ИСХОДНЫЙ ТЕКСТ:
Бойцы – сослуживцы меня растолкали по окончании «перелетной смены»и я возглавил колонну техники, выводя их на базу.
Еще не оклемавшись от спиртного и сладкого сна, который в Армии почему-то особенно сладок, я проехал нужный поворот рулежки, и с досадой обнаружил, что проехал уже метров 300 лишнего расстояния. Развернувшись, прямо по траве и бывшим фонарям, не без удивления обнаружил, что вся колонна преданно движется за моей машиной.
После этого раза я принял решение, что пьяным за руль я больше не сажусь.
Утром я едва вывел свой автомобиль из бокса. (хотя трезвые очевидцы утверждали, что накануне заехал я туда задним ходом в одно движение, запихнув свой «Урал» между двумя колоннами, дав тем самым возможность запихнуть в гаражный бокс еще одну грузовую машину).

КОРОТКАЯ ЗАДАЧА A:
Какое решение было принято после того, как колонна техники проехала нужный поворот рулежки, согласно исходному тексту?
КОРОТКАЯ ЗАДАЧА B:
Продублируйте отрывок исходного текста: начните с места, где стоят слова «Утром я едва», и остановитесь после слов «одну грузовую машину).».

СТРОКИ ДАННЫХ:
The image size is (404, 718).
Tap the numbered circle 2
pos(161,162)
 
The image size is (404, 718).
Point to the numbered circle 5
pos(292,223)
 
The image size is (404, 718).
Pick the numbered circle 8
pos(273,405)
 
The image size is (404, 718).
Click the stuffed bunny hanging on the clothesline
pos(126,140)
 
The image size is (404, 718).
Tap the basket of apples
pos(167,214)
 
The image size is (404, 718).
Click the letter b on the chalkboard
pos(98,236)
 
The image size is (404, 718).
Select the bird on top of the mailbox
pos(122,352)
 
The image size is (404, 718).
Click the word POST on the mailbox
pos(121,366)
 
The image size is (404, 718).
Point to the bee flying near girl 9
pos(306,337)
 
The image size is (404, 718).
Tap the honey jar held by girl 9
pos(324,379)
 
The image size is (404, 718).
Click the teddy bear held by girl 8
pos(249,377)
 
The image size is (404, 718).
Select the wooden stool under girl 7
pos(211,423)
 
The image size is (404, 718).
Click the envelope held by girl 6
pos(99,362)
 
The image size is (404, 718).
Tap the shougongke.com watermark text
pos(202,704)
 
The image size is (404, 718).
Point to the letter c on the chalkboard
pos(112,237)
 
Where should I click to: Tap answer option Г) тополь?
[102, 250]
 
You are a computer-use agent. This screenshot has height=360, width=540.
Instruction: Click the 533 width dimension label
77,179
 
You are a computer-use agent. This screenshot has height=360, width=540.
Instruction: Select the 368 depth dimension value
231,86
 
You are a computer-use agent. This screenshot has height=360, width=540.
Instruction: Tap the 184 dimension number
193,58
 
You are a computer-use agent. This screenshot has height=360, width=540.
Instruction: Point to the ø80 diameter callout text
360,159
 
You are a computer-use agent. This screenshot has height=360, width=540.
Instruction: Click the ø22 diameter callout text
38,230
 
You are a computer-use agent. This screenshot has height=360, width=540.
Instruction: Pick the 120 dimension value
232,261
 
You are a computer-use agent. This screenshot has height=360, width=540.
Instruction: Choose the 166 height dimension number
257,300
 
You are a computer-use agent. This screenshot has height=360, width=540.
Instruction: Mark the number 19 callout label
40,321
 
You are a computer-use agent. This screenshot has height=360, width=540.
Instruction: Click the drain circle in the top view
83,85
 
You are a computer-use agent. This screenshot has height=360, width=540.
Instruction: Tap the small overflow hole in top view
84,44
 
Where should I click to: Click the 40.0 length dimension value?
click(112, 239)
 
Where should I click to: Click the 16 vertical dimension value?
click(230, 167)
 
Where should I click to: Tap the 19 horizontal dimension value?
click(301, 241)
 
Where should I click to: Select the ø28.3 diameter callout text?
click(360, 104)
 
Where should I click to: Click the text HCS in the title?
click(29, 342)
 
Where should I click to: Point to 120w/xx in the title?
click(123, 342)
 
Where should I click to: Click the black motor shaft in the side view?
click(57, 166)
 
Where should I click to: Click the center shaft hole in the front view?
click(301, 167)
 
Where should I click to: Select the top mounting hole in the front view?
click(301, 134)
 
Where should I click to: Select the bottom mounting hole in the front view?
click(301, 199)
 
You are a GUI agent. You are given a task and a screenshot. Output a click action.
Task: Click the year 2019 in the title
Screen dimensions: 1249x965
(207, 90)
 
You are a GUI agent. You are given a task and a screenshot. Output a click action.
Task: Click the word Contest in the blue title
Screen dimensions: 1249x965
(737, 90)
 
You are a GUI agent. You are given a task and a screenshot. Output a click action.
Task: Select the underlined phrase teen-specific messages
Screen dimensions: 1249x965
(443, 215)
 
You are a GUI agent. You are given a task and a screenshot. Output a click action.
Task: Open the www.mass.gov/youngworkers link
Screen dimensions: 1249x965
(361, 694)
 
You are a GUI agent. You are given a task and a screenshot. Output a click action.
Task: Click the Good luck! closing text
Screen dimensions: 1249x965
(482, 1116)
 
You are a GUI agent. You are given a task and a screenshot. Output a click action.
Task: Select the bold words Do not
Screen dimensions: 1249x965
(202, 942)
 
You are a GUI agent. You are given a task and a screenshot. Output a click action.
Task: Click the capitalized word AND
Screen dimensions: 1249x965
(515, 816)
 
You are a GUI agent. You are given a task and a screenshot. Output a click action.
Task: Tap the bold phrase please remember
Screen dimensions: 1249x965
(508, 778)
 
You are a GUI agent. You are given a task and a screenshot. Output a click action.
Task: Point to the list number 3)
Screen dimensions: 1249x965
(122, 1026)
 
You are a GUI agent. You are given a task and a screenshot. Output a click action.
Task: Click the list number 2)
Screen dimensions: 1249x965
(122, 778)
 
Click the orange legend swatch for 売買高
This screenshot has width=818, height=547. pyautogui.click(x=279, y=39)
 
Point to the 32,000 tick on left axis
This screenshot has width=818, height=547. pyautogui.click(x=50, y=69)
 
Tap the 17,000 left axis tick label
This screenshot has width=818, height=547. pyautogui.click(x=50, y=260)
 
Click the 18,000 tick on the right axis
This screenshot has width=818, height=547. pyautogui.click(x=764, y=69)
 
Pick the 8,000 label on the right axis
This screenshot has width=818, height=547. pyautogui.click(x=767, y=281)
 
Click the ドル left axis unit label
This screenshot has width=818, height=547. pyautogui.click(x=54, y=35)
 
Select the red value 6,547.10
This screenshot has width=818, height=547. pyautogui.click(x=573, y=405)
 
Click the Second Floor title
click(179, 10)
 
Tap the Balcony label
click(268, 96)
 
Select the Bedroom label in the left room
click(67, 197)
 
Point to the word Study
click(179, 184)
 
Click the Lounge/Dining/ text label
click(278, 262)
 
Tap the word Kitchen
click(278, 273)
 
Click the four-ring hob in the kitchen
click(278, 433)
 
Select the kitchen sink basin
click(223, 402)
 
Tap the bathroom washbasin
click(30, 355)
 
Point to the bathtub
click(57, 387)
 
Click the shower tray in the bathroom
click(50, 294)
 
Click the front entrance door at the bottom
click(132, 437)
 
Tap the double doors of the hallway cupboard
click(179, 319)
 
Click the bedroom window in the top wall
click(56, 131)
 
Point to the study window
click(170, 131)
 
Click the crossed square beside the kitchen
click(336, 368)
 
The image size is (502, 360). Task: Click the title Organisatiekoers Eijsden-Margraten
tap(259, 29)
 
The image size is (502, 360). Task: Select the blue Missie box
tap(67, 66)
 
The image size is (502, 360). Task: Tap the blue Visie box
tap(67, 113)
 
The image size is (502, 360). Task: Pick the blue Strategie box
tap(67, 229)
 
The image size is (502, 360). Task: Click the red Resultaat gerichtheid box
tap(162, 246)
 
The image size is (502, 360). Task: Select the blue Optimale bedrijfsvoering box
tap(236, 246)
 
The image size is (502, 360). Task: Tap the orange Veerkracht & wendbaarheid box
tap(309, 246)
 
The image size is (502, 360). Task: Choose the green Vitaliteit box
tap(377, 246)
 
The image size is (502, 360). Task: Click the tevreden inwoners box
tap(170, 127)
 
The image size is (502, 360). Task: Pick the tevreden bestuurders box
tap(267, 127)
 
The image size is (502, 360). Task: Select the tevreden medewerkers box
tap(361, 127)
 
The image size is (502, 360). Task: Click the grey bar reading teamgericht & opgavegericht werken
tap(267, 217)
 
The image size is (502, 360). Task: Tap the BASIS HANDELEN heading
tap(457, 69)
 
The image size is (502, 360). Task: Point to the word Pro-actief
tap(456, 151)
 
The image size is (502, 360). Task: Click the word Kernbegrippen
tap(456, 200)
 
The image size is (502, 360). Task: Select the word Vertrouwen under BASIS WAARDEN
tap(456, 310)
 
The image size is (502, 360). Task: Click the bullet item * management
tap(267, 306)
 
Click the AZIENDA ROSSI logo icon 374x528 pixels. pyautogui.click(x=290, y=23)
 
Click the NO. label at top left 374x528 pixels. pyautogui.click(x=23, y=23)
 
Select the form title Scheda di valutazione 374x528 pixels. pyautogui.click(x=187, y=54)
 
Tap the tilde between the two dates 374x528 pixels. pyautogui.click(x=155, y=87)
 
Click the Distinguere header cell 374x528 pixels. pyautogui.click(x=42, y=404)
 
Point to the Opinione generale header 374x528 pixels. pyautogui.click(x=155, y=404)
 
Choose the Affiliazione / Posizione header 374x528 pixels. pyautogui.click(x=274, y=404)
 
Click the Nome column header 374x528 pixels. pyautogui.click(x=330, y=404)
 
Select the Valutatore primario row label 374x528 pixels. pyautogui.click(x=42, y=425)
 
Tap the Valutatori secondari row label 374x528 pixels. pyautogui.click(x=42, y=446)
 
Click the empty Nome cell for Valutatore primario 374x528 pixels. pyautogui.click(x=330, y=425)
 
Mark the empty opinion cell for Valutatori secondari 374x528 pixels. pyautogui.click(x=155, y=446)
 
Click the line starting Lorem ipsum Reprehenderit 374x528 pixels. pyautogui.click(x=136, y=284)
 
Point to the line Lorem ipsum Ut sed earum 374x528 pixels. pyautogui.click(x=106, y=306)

ОТВЕТ С РАЗБОРОМ A:
Больше не садиться пьяным за руль.

ОТВЕТ С РАЗБОРОМ B:
Утром я едва вывел свой автомобиль из бокса. (хотя трезвые очевидцы утверждали, что накануне заехал я туда задним ходом в одно движение, запихнув свой «Урал» между двумя колоннами, дав тем самым возможность запихнуть в гаражный бокс еще одну грузовую машину).